Maneaters

July 13, 2007
Posted by Jay Livingston

David Brooks, in his Tuesday op-ed column in the Times, wrote about today’s young women:
These iPhone Lone Rangers are completely inner-directed; they don’t care what you think. They know exactly what they want; they don’t need anybody else.
A lot of people on the left wish the Times would dump Brooks. He holds down the neoconservative seat on the Times op-ed page, and he usually writes about politics. He was a staunch supporter of the Iraq invasion and many other policies of the Cheney-Bush administration. But sometimes he looks at social and cultural matters, so he’s providing something for us sociologists, even though, as with his politics, he usually gets it wrong.

For the text of his sermon on Tuesday, he took three hit songs: Avril Lavigne’s “Girlfriend,” “U + Ur Hand,” by Pink, and “Before he Cheats,” by Carrie Underwood. (He could have added Nelly Furtado’s huge hit “Maneater.”)

These songs, according to Brooks, herald the appearance of a new kind of young woman – “hard-boiled, foul-mouthed, fed up, emotionally self-sufficient and unforgiving.” She’s the female counterpart of the hard-bitten hero of Western movies or the hard-boiled detective of crime fiction. Clint Eastwood and Bogie in drag.

But Brooks’s radio must be tuned in to unusual versions of these songs. These women are not emotionally self-sufficient, they’re angry, and they want revenge. The tough guys in US culture are essentially devoid of feeling. They don’t get mad, they get even. Suppressing their emotions, including anger, allows them to mete out justice, even against those they might once have been romantically involved with. In the well-known ending of I the Jury (see the film “Marty” next time it comes around on TCM), private eye Mike Hammer shoots his former love Charlotte after figuring out that she’d killed his partner.
“How c-could you?” she gasped.
I only had a moment before talking to a corpse, but I got it in.
“It was easy,” I said.
The justice is not purely abstract or ideological; the hero has been personally touched by the crime. But he also acts on the basis of personalized principle, not a simple emotional reaction. Sam Spade puts it nicely at the end of “The Maltese Falcon,” in circumstances similar to those of I the Jury. He discovers that Brigid O’Shaughnessy has killed his partner. She appeals to their past relationship: “You know in your heart that in spite of anything I've done, I love you.”

But Spade is adamant: “You killed Miles and you’re going over for it.” He explains, “When a man's partner is killed, he’s supposed to do something. It makes no difference what you thought of him. He was your partner, and you’re supposed to do something about it.”

A man’s gotta do what a man’s gotta do.

The women in these songs are not acting on any general principle. They are responding, violently and personally to personal insults. They don’t want justice; they want revenge.
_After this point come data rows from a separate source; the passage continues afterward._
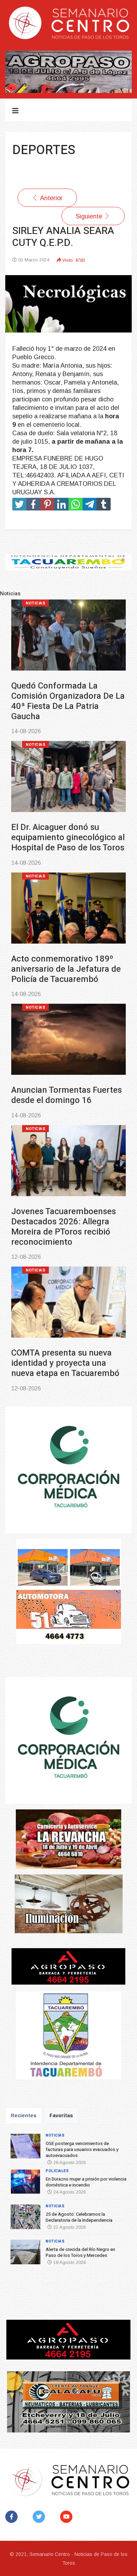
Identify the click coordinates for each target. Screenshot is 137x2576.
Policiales (38, 735)
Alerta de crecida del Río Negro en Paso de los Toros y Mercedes (66, 1090)
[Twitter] (40, 2517)
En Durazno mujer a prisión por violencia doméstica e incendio (63, 827)
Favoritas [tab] (61, 2115)
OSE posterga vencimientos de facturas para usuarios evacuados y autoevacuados (65, 696)
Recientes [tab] (24, 2115)
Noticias (35, 603)
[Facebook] (12, 2517)
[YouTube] (67, 2517)
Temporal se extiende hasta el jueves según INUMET (64, 1216)
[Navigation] (15, 110)
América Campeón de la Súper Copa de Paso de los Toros (62, 1343)
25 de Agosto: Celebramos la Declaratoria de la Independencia (66, 959)
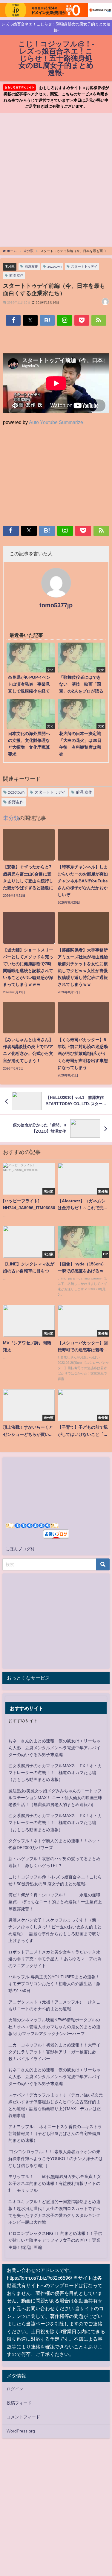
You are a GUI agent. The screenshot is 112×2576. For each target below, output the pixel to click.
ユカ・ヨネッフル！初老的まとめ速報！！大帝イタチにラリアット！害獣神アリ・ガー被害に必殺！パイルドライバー (54, 2052)
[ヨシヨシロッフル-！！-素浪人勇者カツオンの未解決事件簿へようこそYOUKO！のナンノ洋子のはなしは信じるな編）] (55, 2159)
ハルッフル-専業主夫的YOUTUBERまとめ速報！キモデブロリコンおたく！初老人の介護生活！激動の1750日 (54, 1984)
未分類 (10, 266)
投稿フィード (19, 2403)
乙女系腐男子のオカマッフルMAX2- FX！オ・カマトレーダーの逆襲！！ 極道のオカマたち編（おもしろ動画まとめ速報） (55, 1773)
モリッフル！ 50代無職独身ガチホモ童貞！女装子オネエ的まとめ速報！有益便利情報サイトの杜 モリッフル (54, 2183)
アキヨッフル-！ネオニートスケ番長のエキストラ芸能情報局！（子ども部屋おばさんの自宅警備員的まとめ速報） (55, 2133)
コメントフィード (23, 2417)
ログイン (15, 2389)
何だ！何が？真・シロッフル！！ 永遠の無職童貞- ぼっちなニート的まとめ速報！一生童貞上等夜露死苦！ (55, 1902)
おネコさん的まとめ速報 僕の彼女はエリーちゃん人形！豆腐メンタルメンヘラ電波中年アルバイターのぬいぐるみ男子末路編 (54, 1748)
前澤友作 (31, 266)
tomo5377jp (56, 605)
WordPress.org (21, 2431)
That I dug my key into the side of his pretty little souped up 4 wheel drive,
carved my name into his leather seats,
I took a Louisville slugger to both headlights,
slashed a hole in all 4 tires...
Maybe next time he'll think before he cheats.
(In America, if you really want to take revenge on a guy, go after his car.)

As Brad deLong points out, the rage of a woman scorned goes back a few years – Medea, Clytemnestra, Frankie and Johnny. But in our culture, it’s usually been the men who are allowed to express their anger by seeking revenge. So in a way Brooks is right; the tone in these songs may not be completely unprecedented, but it is atypical. The women in these songs also don’t bother with the typically feminine strategies of seduction, pleading, or guilt-tripping to get what they want. They make direct demands, and if the guy can’t meet those demands, to hell with him.

Brooks attributes the ethos of these songs to the Zeitgeist. They are “a product of the cold-eyed age of divorce and hookups. It’s also a product of the free-floating anger that’s part of the climate this decade.”

Not exactly. The emotions and actions in these songs have been around for centuries. It’s just that for most of that history, they had been restricted to men. If the popularity of these songs illustrates anything, it’s the democratization of emotions and actions, much like the “foulmouthed” language that upsets Brooks. Those words, reactions, and actions which have long been a male preserve are now becoming legitimate for women as well. At least for rock stars.

These songs are all hits. I just wish we had some data on who’s downloading them – men or women.